Copy the lines of the items from the line with "Click the About this System header title" up to and including the line with "click(61, 14)", omitting the pictures.

EXERCISE INPUTS.
________________________________________
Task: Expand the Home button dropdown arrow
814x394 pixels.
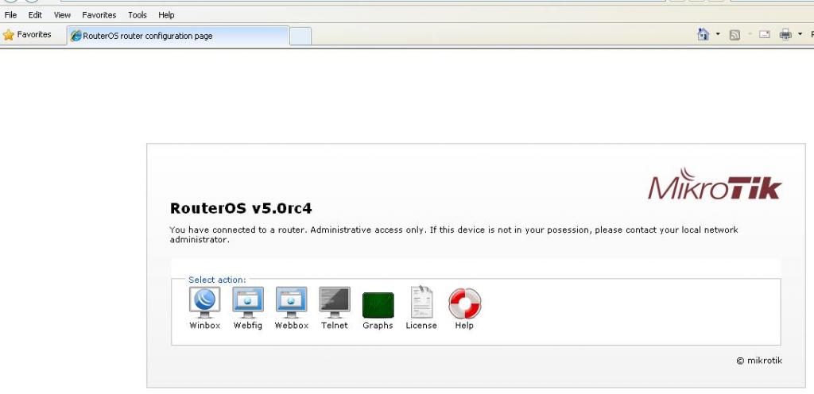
________________________________________
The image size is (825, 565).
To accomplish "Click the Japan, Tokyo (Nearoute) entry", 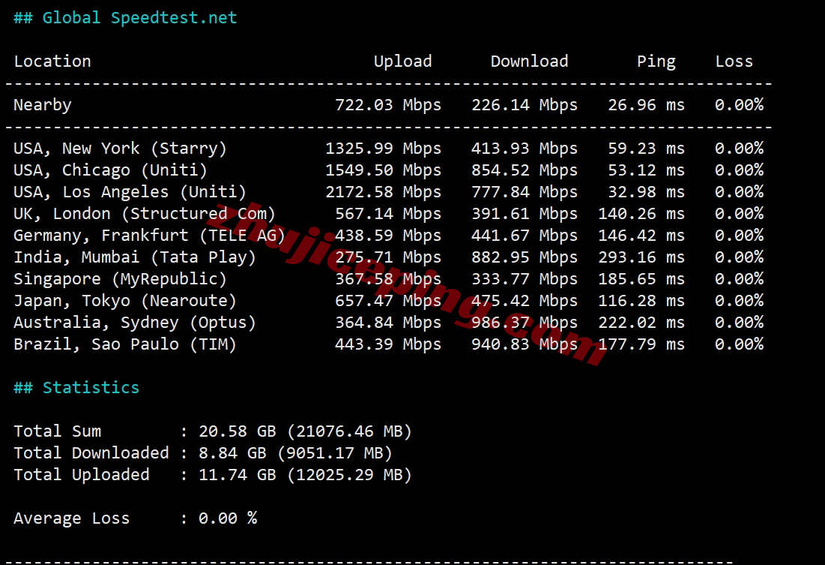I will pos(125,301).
________________________________________
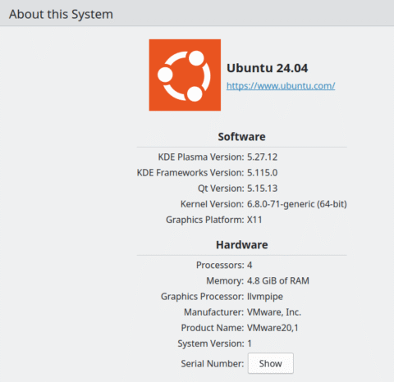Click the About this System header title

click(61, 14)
________________________________________
SOLUTION TO THIS EXERCISE.
Click the About this System header title

click(61, 14)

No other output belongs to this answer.